**To do:**
Replace "screenshot" with "image" in the listing lines that begin at the line containing "How do I perform: Click the 主" and run through the end of the listing, keeping everything else the same. Leave the pictures out of your answer.
━━━━━ Dataset rows
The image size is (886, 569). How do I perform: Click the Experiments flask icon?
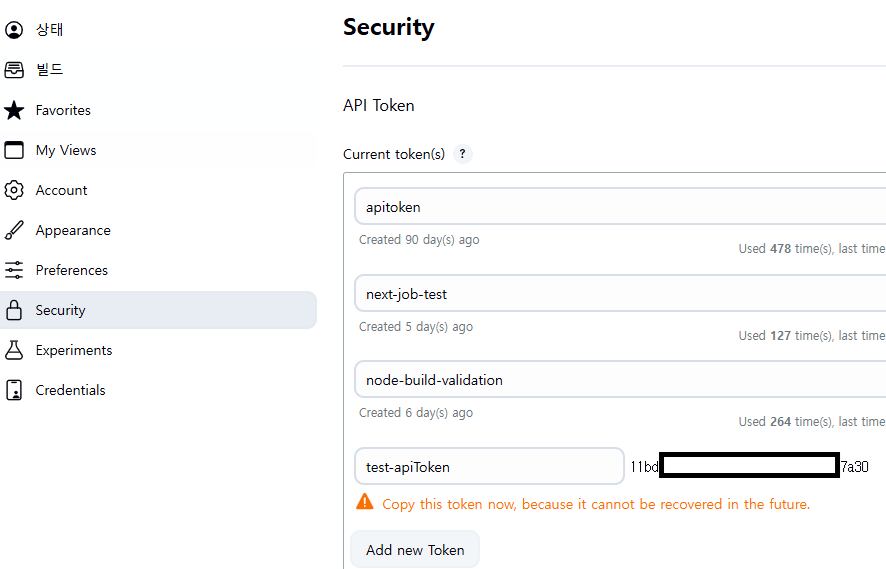(x=14, y=350)
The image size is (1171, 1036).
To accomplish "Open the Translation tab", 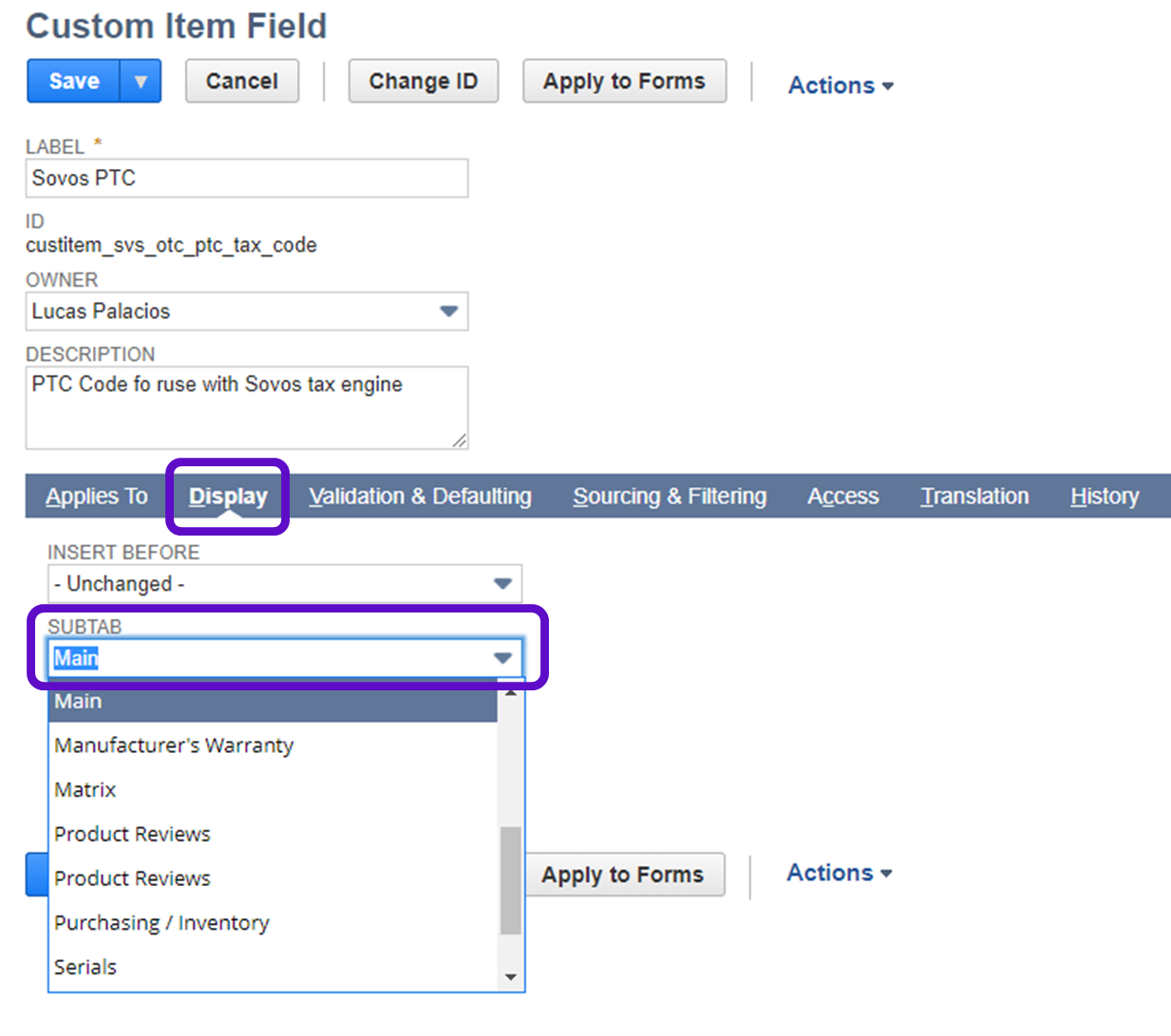I will (974, 497).
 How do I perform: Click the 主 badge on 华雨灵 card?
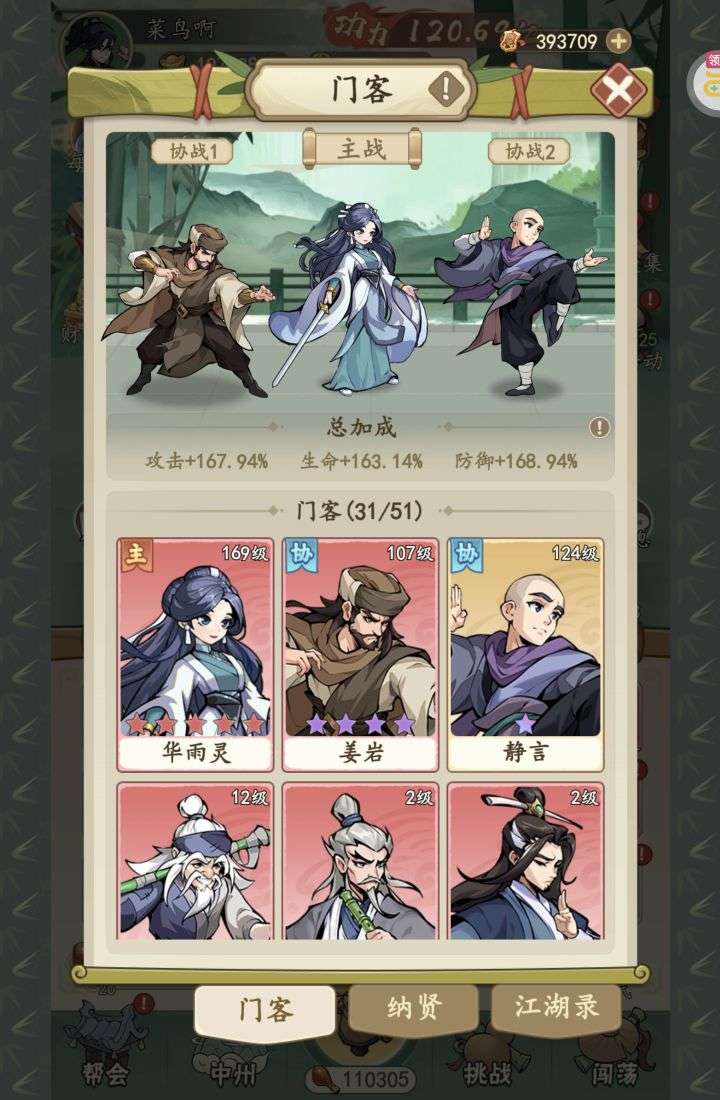click(x=135, y=554)
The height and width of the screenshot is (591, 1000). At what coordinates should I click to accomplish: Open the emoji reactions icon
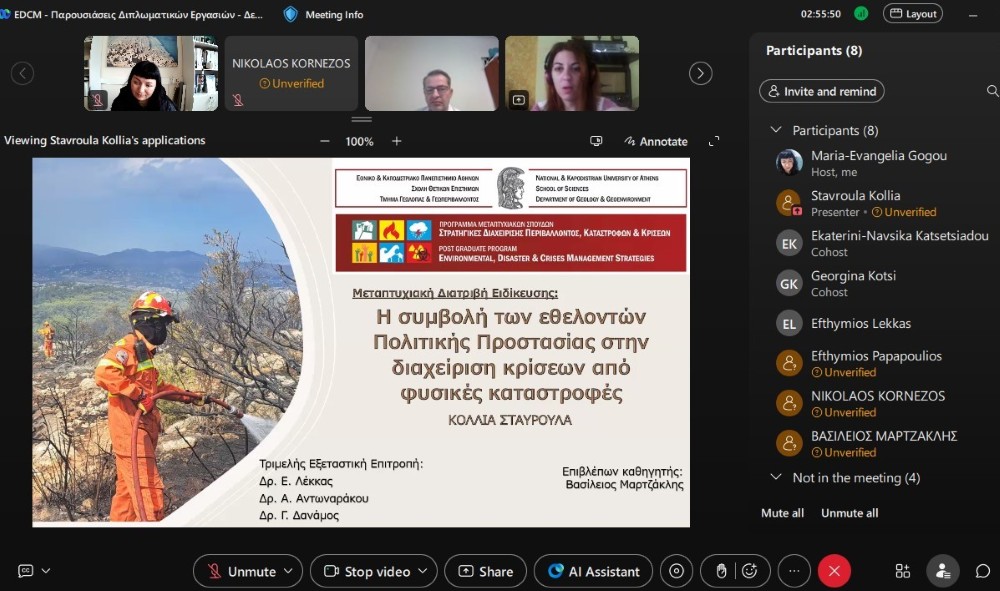coord(749,571)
━━━━━━━━━━
**Output of the task:**
 How do I perform: Click the 主 badge on 华雨灵 card?
click(x=135, y=554)
The height and width of the image is (591, 1000). At what coordinates should I click to accomplish: Open the emoji reactions icon
coord(749,571)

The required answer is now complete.